待完成任务:
a) 请逐字输出关于最大值二叉树的文档中从“# 判断当前值是否比之前的值”到“node.left = node_stack.pop()”的部分。
b) 根据关于最大值二叉树的文档，该树的根是什么？

【LeetCode】Maximum Binary Tree 最大值二叉树

Maximum Binary Tree 最大值二叉树

题意

1. The root is the maximum number in the array.
2. The left subtree is the maximum tree constructed from left part subarray divided by the maximum number.
3. The right subtree is the maximum tree constructed from right part subarray divided by the maximum number.

解法

dfs

class Solution(object):
    def constructMaximumBinaryTree(self, nums):
        """
        :type nums: List[int]
        :rtype: TreeNode
        """
        if not nums:
            return None
        root = TreeNode(max(nums))
        idx = nums.index(root.val)
        root.left = self.constructMaximumBinaryTree(nums[:idx])
        root.right = self.constructMaximumBinaryTree(nums[idx+1:])
        return root

还有一种循环的写法，通过判断大小来确定是在左边还是右边。

class Solution(object):
    def constructMaximumBinaryTree(self, nums):
        """
        :type nums: List[int]
        :rtype: TreeNode
        """
        if not nums:
            return None
        node_stack = []
        for num in nums:
            node = TreeNode(num)
            # 判断当前值是否比之前的值大，大则放置在左边，小则放置在右边
            while node_stack and node.val > node_stack[-1].val:
                node.left = node_stack.pop()
            if node_stack:
                node_stack[-1].right = node
            node_stack.append(node)
        return node_stack[0]  # 最后剩下的一定是最大的值，也就是跟节点

数据源中的记录
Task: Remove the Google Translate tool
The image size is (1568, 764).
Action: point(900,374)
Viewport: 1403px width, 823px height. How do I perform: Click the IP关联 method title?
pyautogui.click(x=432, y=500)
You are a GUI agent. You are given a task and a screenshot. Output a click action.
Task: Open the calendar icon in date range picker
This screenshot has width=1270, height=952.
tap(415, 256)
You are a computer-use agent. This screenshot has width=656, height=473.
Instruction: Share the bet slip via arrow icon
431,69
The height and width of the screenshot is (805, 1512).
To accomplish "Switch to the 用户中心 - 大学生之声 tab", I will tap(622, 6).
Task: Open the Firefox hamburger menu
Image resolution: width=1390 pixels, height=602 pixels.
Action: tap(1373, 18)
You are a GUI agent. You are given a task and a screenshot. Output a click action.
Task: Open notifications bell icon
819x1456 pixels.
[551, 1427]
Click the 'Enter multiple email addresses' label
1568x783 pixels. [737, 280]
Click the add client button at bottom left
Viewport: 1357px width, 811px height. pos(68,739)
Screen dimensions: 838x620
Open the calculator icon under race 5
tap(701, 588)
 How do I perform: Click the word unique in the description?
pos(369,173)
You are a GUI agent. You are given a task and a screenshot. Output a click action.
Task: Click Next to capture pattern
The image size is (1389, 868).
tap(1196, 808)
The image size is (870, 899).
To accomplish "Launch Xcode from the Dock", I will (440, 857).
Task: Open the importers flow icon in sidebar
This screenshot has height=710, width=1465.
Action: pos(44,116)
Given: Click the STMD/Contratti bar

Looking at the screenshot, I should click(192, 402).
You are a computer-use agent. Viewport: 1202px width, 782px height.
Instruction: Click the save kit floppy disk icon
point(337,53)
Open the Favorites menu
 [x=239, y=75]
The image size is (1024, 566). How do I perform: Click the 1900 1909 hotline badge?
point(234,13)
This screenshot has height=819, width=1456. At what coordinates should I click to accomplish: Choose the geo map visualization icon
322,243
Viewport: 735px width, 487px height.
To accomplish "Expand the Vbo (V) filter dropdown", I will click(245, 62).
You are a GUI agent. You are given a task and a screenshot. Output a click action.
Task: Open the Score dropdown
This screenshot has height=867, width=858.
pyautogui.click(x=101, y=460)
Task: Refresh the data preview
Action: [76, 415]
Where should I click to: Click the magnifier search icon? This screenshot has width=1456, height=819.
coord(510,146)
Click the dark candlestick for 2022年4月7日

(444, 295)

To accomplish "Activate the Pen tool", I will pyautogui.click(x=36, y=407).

各题答案:
a)
# 判断当前值是否比之前的值大，大则放置在左边，小则放置在右边
            while node_stack and node.val > node_stack[-1].val:
                node.left = node_stack.pop()

b) 根是数组中的最大值。